と、膨れっ面になるが、また人が来たのでたちまちにこやかさを取り戻し、
女 暖かい愛の心、アベノマスクをどうぞ。
通行人「効果ないんだろ」と言った。
女 そんなことはありませんですよ。安倍首相の国民への尽きぬ愛が幾重にも織りなされてますから。効果だって、安倍首相ご自身が2カ月間人体実験されて実証済みですから。
通行人、行ってしまう。また、別の通行人通りかかる。
女 仕事の必須アイテム・アベノマスク。備えて安心、アベノマスク。
通行人、「虫とかカビとか、不潔じゃない」とか。
女 違います!虫もカビも着いてません。これは、国内で8億円もの費用かけて550人もの人が1枚1枚検品したマスクですよ。不良品なんてあるわけないじゃないですか。なんたって、無駄な金、いやいや必要な経費たくさんかかってんですから。最初は466億円!ええいっ、負けろい!って260億円値引きしてさらに8億円ですから、レアものですよ、これ。今にきっとプレミア付いて、高値になります。
女、袋から1枚取り出して示す。
女 ほら、ここ、ここ見てください。安倍Loveって刺繍してあるでしょ。特製ですよ、特製。えっ?・・もちろん、私が安倍首相の愛に応える恩返し、相思相愛、心を込めて一枚一枚刺繍しました。
通行人、気味悪くなって走り去る。
女 ちょっと!何なのよぉ。逃げることはないでしょ。
警官が通りかかる。
女 あっ、お巡りさん!そのマスク、不織布じゃないの?だめでしょ、アベノマスクしなくっちゃ。あなた、国民の公僕たる警察官なのよ。誰よりも率先してアベノマスクでしょ。

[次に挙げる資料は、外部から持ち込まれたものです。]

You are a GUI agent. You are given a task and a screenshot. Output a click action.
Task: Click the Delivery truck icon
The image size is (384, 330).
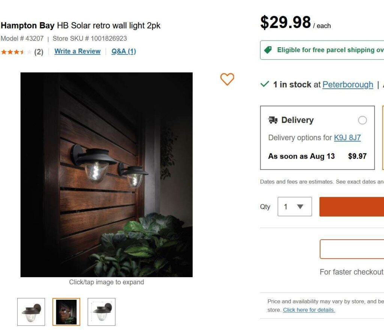(273, 120)
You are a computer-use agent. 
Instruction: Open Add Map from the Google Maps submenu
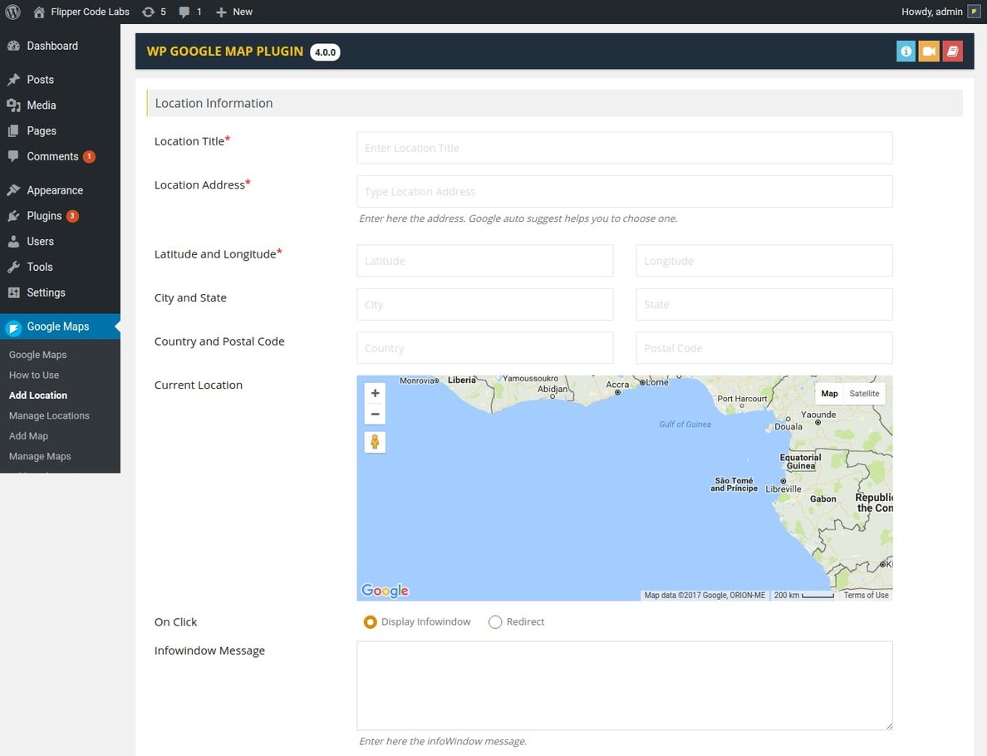point(28,435)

警官「でも、閣僚や自民党の先生方もしてませんよ」とか。
女 ああ、あれね。そう、閣僚も官僚もはだれもしてない。あれって、ほら、気使ってるのよ。安倍親衛隊って思われないように。安倍首相の周囲じゃ、忖度、おもねりっぽく見えるのは御法度なのよ。いや、もちろん、してるわよ、忖度もおもねりも。でも表立っちゃまずいでしょ、マスコミに責められるから。だから、内緒でね、閣議決定してるの。アベノマスクは首相特権だ、って。でもね、下っ端はいいのよ.。下級公務員はいいの。黙ってすなおに言われたり通りすればいいの。公文書改竄しろとか、国会で嘘の答弁しろ、って言われるよりましでしょ。アベノマスクつけるくらいどうってことないでしょ。忖度しなさいよ。おべっか使いなさいよ。きっと、交番勤務から白バイ隊に抜擢されるわよ、首相の一言で。
警官、「白バイ乗りたくありません」とか
女 あら、何言ってるの!花形じゃない。オリンピックで先導するのよぉ。オリンピック?できるに決まってるわよ、皆さんがこのマスクさえつければ。アベノマスクは、世界中が注目、ああ、ちょっと待ちなさい。
警官、付き合っていられないと立ち去る。
女 まったく、もう、欲のないお巡りさん。
女、客席に気づく。
女 あら、たくさんいらっしゃるじゃない。今、そっちに行きますよぉ。アベノマスク差し上げまぁぁぁす。だめですよ、そんな不織布マスクなんて。
と、演技エリアを仕切る透明の壁にぶち当たる。出口を探りつつ、
女 なんなの、この見えない壁は!誰なの、こんな壁作ったのは?そうか、これなのね、安倍さんと国民とを隔てる壁は。